Aim of the exercise: Write out only the tail of the records, beginning at the line containing "Open the Sep 2021 – Mar 2022 link" and including the last line, exactly as written.

Provided entries:

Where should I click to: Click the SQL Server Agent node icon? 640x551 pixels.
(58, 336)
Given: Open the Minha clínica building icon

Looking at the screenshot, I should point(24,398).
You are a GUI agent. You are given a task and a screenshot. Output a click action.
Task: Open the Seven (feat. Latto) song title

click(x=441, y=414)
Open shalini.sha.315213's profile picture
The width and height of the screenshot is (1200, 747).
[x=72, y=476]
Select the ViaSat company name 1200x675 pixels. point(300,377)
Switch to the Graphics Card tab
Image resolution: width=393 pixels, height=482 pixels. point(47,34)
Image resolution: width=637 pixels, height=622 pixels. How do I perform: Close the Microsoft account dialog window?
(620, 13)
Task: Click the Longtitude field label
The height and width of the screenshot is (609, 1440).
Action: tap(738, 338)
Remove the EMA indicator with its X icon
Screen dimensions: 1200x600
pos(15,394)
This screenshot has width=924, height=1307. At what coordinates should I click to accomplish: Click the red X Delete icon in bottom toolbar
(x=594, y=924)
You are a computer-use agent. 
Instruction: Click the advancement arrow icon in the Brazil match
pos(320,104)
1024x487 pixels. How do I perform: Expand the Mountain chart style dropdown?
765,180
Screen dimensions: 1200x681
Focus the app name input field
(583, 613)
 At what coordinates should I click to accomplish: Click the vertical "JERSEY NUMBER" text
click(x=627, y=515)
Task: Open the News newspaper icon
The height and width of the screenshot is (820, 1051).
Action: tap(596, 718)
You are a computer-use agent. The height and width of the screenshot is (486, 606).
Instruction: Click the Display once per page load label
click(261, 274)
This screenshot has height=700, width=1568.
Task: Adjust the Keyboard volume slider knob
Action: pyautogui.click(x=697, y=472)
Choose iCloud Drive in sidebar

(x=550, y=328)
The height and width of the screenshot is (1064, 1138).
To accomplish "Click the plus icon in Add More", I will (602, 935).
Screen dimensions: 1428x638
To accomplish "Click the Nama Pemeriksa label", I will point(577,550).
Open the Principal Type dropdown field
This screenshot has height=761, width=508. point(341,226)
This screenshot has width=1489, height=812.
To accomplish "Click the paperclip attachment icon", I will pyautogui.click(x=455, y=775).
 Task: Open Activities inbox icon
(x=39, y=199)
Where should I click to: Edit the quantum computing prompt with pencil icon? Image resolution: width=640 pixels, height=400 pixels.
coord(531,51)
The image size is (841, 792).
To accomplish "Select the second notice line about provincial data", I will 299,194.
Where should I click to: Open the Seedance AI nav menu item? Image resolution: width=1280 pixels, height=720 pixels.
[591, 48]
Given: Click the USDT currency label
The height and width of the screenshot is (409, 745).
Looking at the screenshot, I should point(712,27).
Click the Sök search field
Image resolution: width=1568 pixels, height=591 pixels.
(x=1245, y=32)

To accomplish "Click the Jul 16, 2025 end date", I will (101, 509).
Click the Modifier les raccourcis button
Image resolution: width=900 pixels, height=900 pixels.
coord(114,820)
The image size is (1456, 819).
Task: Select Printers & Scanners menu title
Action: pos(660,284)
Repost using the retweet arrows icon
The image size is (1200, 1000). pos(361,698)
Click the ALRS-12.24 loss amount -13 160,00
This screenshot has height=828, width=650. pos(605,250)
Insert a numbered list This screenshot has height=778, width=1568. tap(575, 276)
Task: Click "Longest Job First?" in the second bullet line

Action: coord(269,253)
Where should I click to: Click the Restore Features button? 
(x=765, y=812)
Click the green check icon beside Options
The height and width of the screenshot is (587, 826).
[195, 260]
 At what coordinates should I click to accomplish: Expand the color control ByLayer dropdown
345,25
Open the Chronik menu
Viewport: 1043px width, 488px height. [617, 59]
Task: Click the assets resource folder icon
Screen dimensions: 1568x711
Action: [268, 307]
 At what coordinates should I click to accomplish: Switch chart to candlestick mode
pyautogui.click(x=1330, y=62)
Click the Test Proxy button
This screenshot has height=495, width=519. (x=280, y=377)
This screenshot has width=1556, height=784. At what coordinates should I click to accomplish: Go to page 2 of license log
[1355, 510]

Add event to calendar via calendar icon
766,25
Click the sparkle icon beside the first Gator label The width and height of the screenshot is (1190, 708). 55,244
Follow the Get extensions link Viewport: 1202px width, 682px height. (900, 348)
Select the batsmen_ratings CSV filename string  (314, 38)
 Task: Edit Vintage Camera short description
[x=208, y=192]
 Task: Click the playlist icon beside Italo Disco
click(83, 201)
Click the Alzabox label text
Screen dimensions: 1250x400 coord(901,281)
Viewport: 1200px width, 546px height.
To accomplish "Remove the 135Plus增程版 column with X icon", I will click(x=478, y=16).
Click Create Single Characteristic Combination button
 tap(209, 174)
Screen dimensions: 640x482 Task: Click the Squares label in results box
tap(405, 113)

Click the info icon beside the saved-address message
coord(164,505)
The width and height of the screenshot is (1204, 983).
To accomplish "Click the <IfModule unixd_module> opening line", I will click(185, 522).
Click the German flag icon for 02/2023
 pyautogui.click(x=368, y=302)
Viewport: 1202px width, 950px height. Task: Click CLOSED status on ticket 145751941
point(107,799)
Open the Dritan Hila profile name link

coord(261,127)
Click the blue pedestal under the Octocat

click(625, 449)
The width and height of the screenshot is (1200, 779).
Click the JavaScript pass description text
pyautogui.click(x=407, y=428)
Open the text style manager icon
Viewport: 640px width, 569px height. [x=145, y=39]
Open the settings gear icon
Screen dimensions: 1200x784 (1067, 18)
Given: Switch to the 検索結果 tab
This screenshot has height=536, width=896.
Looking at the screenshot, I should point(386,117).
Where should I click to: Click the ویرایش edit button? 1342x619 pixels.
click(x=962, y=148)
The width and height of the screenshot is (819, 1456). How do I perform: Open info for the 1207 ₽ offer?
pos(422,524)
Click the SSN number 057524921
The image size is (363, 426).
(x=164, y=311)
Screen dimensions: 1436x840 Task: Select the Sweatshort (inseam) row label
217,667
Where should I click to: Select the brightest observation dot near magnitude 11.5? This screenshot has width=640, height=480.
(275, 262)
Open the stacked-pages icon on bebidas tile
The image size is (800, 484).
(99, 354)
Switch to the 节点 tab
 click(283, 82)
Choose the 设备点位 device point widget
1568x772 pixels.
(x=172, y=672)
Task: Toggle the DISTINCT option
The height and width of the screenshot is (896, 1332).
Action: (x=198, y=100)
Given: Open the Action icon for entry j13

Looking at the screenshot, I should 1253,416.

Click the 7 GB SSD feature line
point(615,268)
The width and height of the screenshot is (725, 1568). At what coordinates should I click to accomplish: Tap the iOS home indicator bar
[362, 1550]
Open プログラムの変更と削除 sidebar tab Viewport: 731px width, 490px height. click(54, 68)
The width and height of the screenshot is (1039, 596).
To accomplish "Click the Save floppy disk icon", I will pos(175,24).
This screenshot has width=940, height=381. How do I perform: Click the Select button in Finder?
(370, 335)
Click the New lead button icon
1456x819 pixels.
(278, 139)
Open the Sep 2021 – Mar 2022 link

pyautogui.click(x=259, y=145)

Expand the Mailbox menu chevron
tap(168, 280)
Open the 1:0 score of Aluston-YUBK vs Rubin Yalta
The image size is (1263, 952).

Exercise output:
Open the Sep 2021 – Mar 2022 link

pyautogui.click(x=259, y=145)

Expand the Mailbox menu chevron
tap(168, 280)
Open the 1:0 score of Aluston-YUBK vs Rubin Yalta
The image size is (1263, 952).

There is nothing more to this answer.